You are viewing a plain text version of this content. The canonical link for it is here.
Posted to dev@beam.apache.org by Brian Hulette <bh...@google.com> on 2021/09/03 19:52:37 UTC

Re: A simpler way to define and use Java cross-language transforms

> I would hope that any IO that offers a generic SchemaIO
> interface will be trivially wrappable as an external transform.

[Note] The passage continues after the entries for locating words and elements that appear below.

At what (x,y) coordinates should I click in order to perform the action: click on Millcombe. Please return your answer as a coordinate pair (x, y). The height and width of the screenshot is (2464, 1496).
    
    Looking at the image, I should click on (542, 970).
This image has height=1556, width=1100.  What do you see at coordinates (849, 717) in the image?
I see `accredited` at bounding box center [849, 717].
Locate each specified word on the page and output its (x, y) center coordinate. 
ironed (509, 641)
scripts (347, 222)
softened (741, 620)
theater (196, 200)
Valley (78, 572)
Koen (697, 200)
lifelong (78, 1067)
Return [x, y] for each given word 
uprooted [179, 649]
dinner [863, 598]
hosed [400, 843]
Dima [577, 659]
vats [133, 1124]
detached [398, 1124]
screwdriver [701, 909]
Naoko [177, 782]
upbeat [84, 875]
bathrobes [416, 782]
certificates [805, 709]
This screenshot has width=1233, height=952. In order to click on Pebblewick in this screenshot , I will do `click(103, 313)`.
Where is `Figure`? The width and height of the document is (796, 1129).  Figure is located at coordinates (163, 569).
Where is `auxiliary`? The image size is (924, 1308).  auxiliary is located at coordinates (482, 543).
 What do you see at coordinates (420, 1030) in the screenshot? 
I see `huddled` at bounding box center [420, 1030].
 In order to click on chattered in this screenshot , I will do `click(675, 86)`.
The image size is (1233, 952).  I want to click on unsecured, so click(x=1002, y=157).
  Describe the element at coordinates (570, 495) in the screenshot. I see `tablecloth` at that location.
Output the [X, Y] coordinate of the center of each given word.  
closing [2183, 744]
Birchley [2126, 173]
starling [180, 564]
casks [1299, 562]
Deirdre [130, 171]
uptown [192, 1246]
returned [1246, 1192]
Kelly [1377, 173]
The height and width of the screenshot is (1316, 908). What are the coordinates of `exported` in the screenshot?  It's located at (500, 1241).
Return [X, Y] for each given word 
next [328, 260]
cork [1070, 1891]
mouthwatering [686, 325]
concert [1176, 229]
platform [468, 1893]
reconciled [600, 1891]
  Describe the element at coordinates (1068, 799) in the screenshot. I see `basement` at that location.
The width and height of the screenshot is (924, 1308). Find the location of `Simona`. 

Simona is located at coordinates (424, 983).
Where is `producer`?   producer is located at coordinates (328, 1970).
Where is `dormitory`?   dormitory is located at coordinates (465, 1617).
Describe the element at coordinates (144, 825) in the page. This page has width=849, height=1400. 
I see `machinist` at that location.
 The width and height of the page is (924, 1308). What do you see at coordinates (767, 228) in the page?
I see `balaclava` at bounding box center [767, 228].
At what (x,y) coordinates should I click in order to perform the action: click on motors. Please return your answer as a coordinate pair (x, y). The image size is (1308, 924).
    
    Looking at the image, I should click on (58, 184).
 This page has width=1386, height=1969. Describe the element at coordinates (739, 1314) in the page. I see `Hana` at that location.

This is a bit of an aside, but I just wanted to point out that this was a
primary goal of the initial SchemaIO project. The idea was to allow Java IO
developers to implement a single interface to make IOs usable from SQL and
from other SDKs.
To that end, Scott created ExternalSchemaIOTransformRegistrar [1] to find
SchemaIO implementations with ServiceLoader and register external
transforms for them (one for the read side and one for the write).

[1]
https://github.com/apache/beam/blob/master/sdks/java/extensions/schemaio-expansion-service/src/main/java/org/apache/beam/sdk/extensions/schemaio/expansion/ExternalSchemaIOTransformRegistrar.java

On Tue, Jul 27, 2021 at 6:28 PM Robert Bradshaw <ro...@google.com> wrote:

> On Tue, Jul 27, 2021 at 1:31 PM Chamikara Jayalath <ch...@google.com>
> wrote:
> >
> > On Tue, Jul 27, 2021 at 11:03 AM Andrew Pilloud <ap...@google.com>
> wrote:
> >>
> >> Hi Cham,
> >>
> >> Are you aware of the SchemaIO and SchemaIOProvider interfaces (and
> their design)? One of SchemaIO's goal is putting a generic interface on IOs
> so users don't have to construct wrappers for cross language use. It looks
> like this new interface can probably construct a Java SchemaIO, so it
> sounds reasonable to me. (This might be something worth testing when you
> implement it.)
> >>
> >> We are starting to add additional functionality (support for automatic
> optimizations, such as filter and project push-down). I'm not sure how this
> is going to work cross language yet, but we will probably end up adding
> metadata needed to reconstruct the transform to the portability proto.
> >
> > Went through it a bit and I think the two designs are complementary.
> Schema aware IO will allow some I/O transform authors to allow easily
> accessing transforms from a remote SDK using a SQL query while the current
> proposal makes defining/using Java transforms easier for non-Java
> programmers. I think both proposals will help reduce the barrier to entry
> for cross-language and will help make more Java transforms available to
> other SDKs.
>
> SQL benefits from being able to declare an IO in textual form.
> Cross-language seeks to establish a standard to describe an IO in a
> language-agnostic form. At their core is the desire to be able to
> instantiate an IO based on a name (which is likely linked to an
> implementation via a registrar) and a set of named parameters of
> "basic" type. I would hope that any IO that offers a generic SchemaIO
> interface will be trivially wrappable as an external transform.
>
> I do agree, however, that this external transform is more general than
> just IOs and transforms accepting/providing Row types.
>